As Isaac showed his brother the different places in his apartment - his kitchen, his tv area, his bed area - the enthusiasm in his face and the way he walked and moved his hands was obvious. Gregory smiled, but Reed noticed that he kept his inner feelings much closer to his heart. He seemed happy to see his brother, but beyond that baseline level of happiness, his enthusiasm seemed a bit forced, like he was wearing a mask.

But Reed also knew that Isaac’s brother lost a mother relatively recently and that the government sent him to the rough assignment of border patrol in the south. Maybe he had seen things down there - a lot of returning veterans seemed like they did. And maybe it was only because he was Isaac’s brother, but Reed decided to hold off on her final judgment of him until she got to know him better.

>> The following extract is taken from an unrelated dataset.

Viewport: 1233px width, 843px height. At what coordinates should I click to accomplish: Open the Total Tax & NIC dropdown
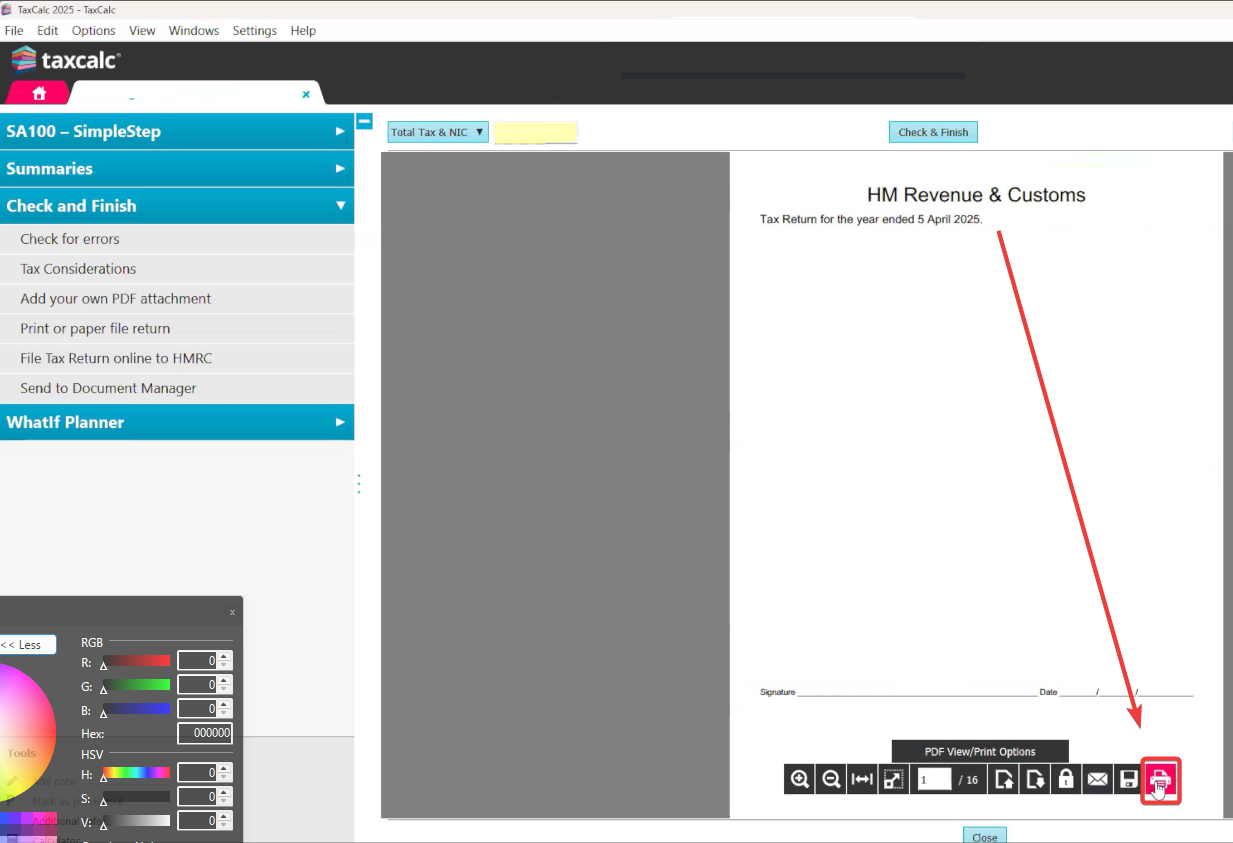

And she wouldn’t mind getting to know him better. He was taller than Isaac with broader shoulders. Isaac was quick and lean, while his brother seemed more well-built, moving around with a weight to his presence. His eyes looked mature and confident.

Reed looked between the two brothers. Her thoughts began to drift. Rather than focus on Isaac’s brother in the now, the thought that arrived in the forefront of her mind was this is what Isaac is gonna look like in a few years?

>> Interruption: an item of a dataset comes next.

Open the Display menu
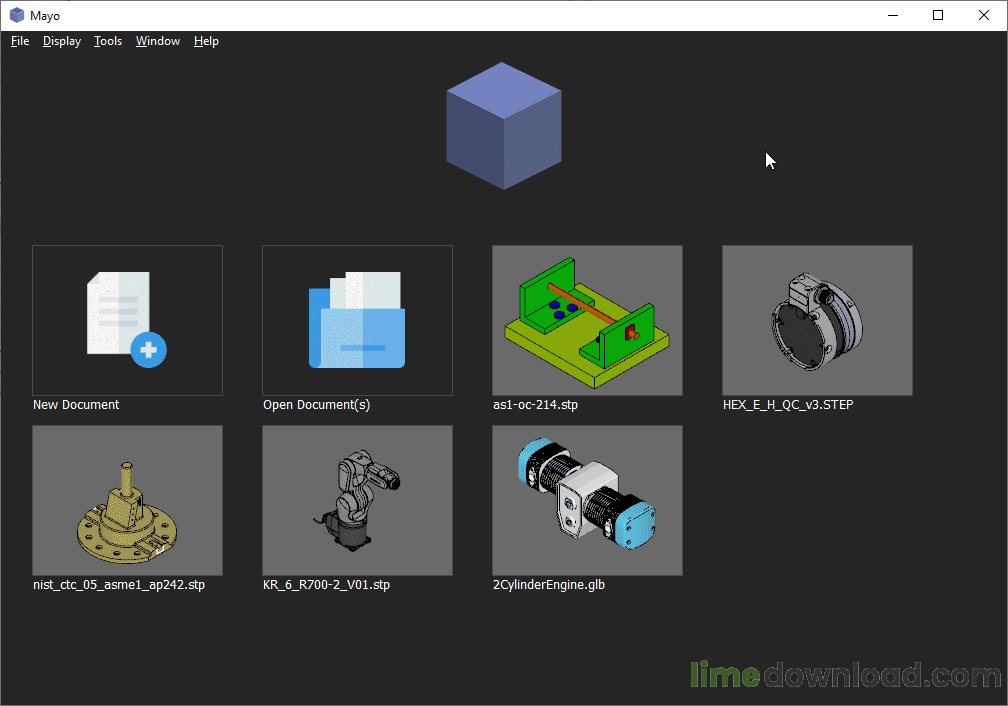The width and height of the screenshot is (1008, 706). pyautogui.click(x=62, y=41)
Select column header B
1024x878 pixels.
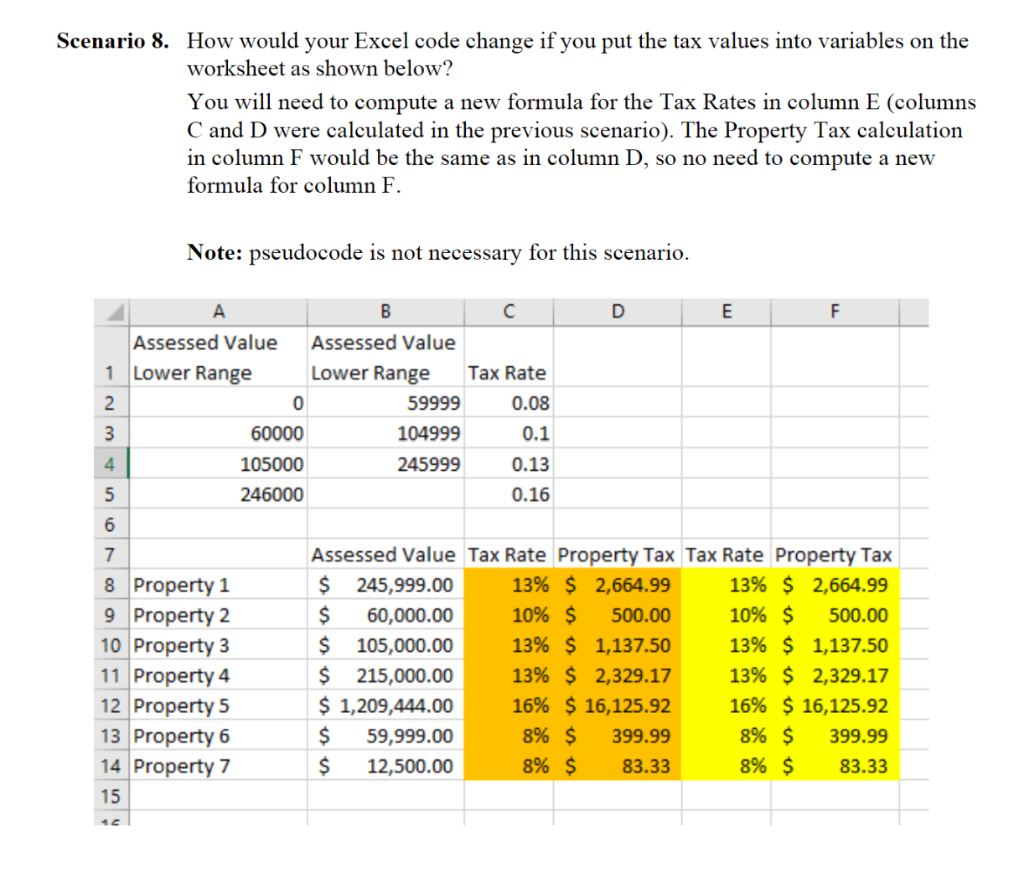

“Oh, you two haven’t met yet,” Isaac realized. He gestured at the two of them. “Reed, this is Gregory, my brother. And Gregory, this is Reed, my…Reed.”

The two shook hands. A slight chill went through Reed. This is how strong Isaac’s grip is gonna be in a few years?

Even after Gregory withdrew his hand, the chill stuck with Reed, coursing through her body, shifting through her heart and heading up to the brain. It was an odd feeling, originally a chill, that now turned into something more like a muggy summer heat that made her head swim a little, reaching all the way into her fingertips, into her face.

As she looked at the two brothers, her nose started bleeding.

The two brothers scratched their heads at the sight. Reed’s eyes darted down at her nose, blood leaking out from underneath the bandage. When she looked back up at them, the blood started spraying.

Isaac tossed her a rag off the kitchen counter. Reed wiped her nose with it. “Ah, Babs got me real good in the simulation today. My nose must still be funny.”

As she rubbed her nose, Reed decided to give the brothers some peace and quiet. She was sure they had a lot to catch up on. And wouldn’t it be nice to meet up with your sibling after so long? She didn’t want to interrupt the brothers any further.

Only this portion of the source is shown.